Penetration testing is a best practice component of any ISO 27001-compliant information security management system (ISMS), from initial development to ongoing maintenance and continual improvement.

Control A.12.6.1 of ISO 27001:2013 specifies that “Information about technical vulnerabilities of information systems being used shall be obtained in a timely fashion, the organization’s exposure to such vulnerabilities evaluated and appropriate measures taken to address the associated risk.”

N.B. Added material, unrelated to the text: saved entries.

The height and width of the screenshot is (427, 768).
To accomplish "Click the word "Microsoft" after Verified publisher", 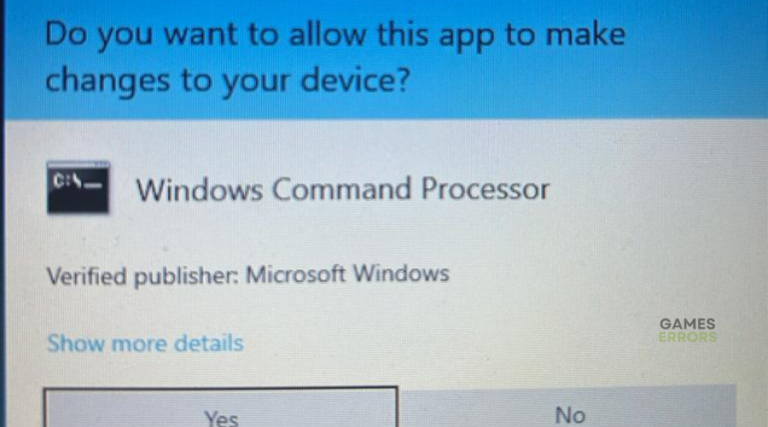I will pyautogui.click(x=295, y=274).
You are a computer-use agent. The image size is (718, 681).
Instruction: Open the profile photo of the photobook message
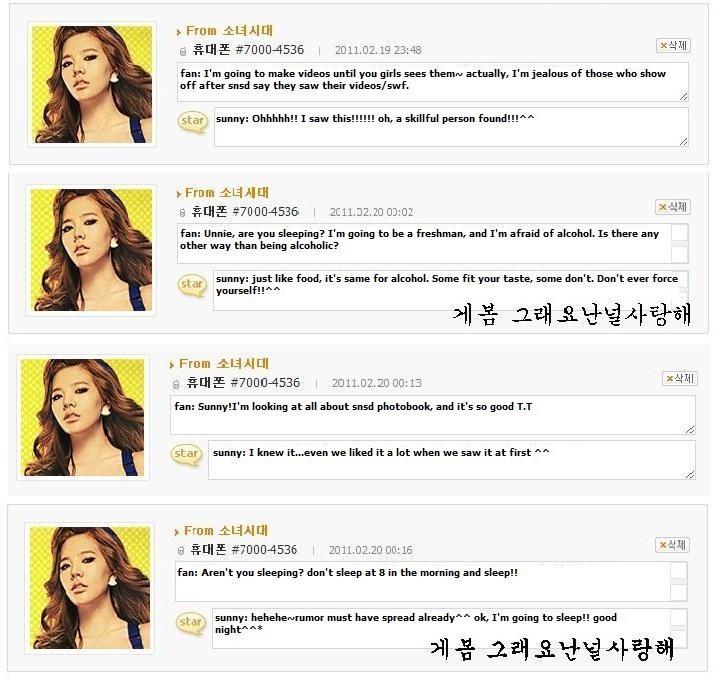tap(83, 417)
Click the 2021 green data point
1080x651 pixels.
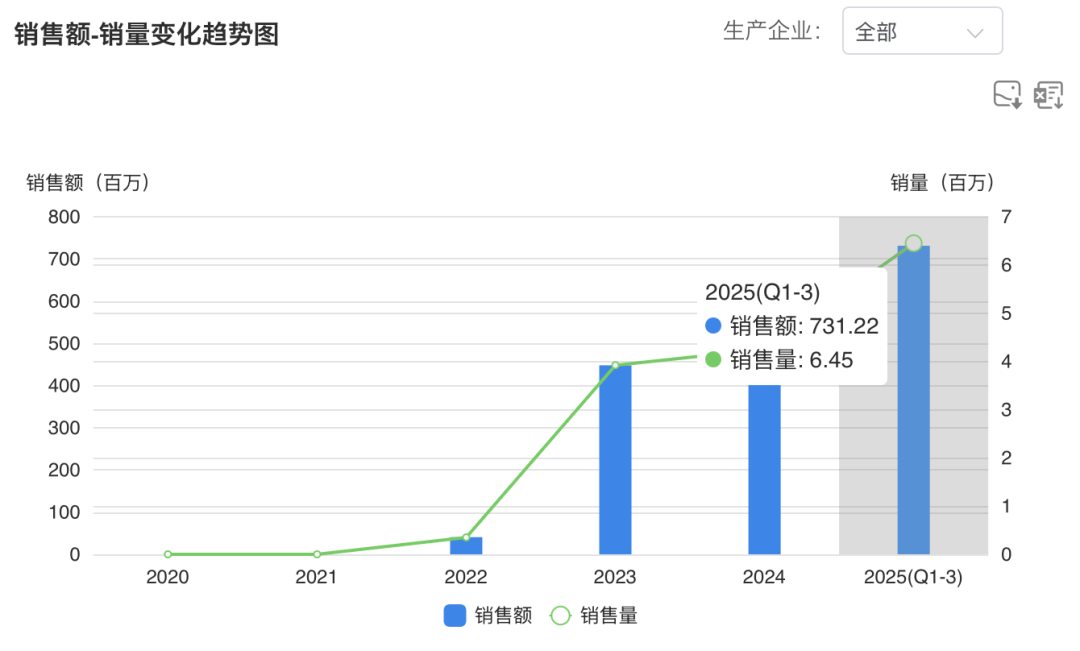pos(317,554)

Benefits of having a Security Penetration Assessment

A vulnerability assessment or penetration test is the best method for identifying these vulnerabilities in systems, infrastructure and web applications. By conducting this test, you can:

  • Avoid damaging your brand’s reputation with the bad publicity associated with a security compromise
  • Prevent breaches and subsequent regulatory fines
  • Satisfy relevant regulatory requirements or legislation

Our service offering

  • A detailed consultation session to identify the depth and breadth of the tests required (on either an internal network or external network, depending on your needs).
  • Careful scoping of the test environment to establish the exact extent of the testing exercise.
  • A range of manual tests conducted by our team of highly skilled penetration testers, using a methodology closely aligned with the Open Source Security Testing Methodology (OSSTM).
  • A series of automated vulnerability scans.
  • Immediate notification of any critical vulnerabilities to help you take action quickly.
  • A detailed technical report that identifies and explains the vulnerabilities (ranked in order of significance).
  • A list of recommended countermeasures to address any identified vulnerabilities.
  • An executive summary that explains what the risks mean in business terms.